Quitzowstraße 138
Es handelt sich um ein Wohngebäude bestehend aus Vorderhaus und Seitenflügel mit jeweils fünf Geschossen.
Ursprünglich, d.h. kurz nach dem Erwerb des Hauses durch das Bezirksamt Tiergarten im Jahre 1987, war das Grundstück für die Erweiterung der benachbarten Schule vorgesehen. Das Haus sollte abgerissen werden. Die Investitionen in das Haus beschränkten sich auf das Notwendigste. Viele Wohnungen standen leer. Der Seitenflügel wurde gesperrt.
1989 besetzten Wohnungslose – als Protest gegen den Leerstand – mit Unterstützung der evangelischen Kirche und des Diakonischen Werkes einige Wohnungen im Haus. Aus diesem Protest entstand ein Wohnprojekt für Wohnungslose. Unter Einsatz der Arbeitskraft der Bewohner sollte ein Projekt der baulichen Selbsthilfe durchgeführt werden. Das Diakonische Werk entschied sich gegen eine weitere Beteiligung.

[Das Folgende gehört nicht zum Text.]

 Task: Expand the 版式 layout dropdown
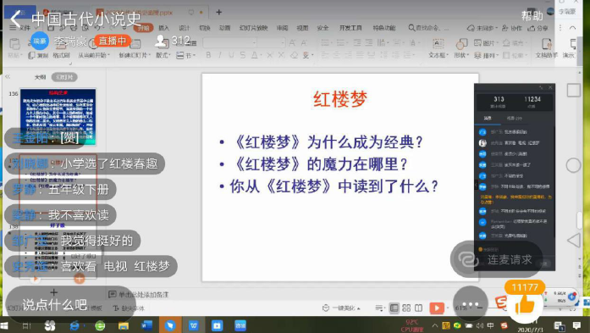(x=163, y=55)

Das landeseigene Haus wurde am 1. April 1994 an die städtische Wohnungsbaugesellschaft DEGEWO übertragen, welche dann im Jahre 1994 einen 30-jährigen Pachtvertrag mit der Gesellschaft für StadtEntwicklung gGmbH schloss. Die GSE gGmbH stellte ebenfalls die sozialpädagogische Betreuung der Projektmieter sicher. 1996 wurde ein Förderungsvertrag geschlossen.
Das Bundessozialhilfegesetz und das Landesprogramm „Integration durch Arbeit“ ermöglichten damals die Beschäftigung und Qualifizierung von insgesamt 15 erwerbslosen Sozialhilfeempfänger*innen – vom Bezirksamt Tiergarten ausgewählt. Die Lohnfinanzierung erfolgte über das arbeitsmarktpolitische Rahmenprogramm der Senatsverwaltung. Die Bauarbeiten wurden Ende des Jahres 2001 abgeschlossen. Ein Teil des Hauses wird seitdem für ein betreutes Wohnprojekt – für Jugendliche oder Personen mit besonderen sozialen Schwierigkeiten – genutzt.
In 2024 haben sich die DEGEWO und wir als GSE gGmbH gemeinsam dazu entschlossen den bestehenden Pachtvertrag um weitere 5 Jahre + Option zu verlängern, um das Projekt auch weiterhin den Bedarfsgruppen voll umfänglich zur Verfügung zu stellen.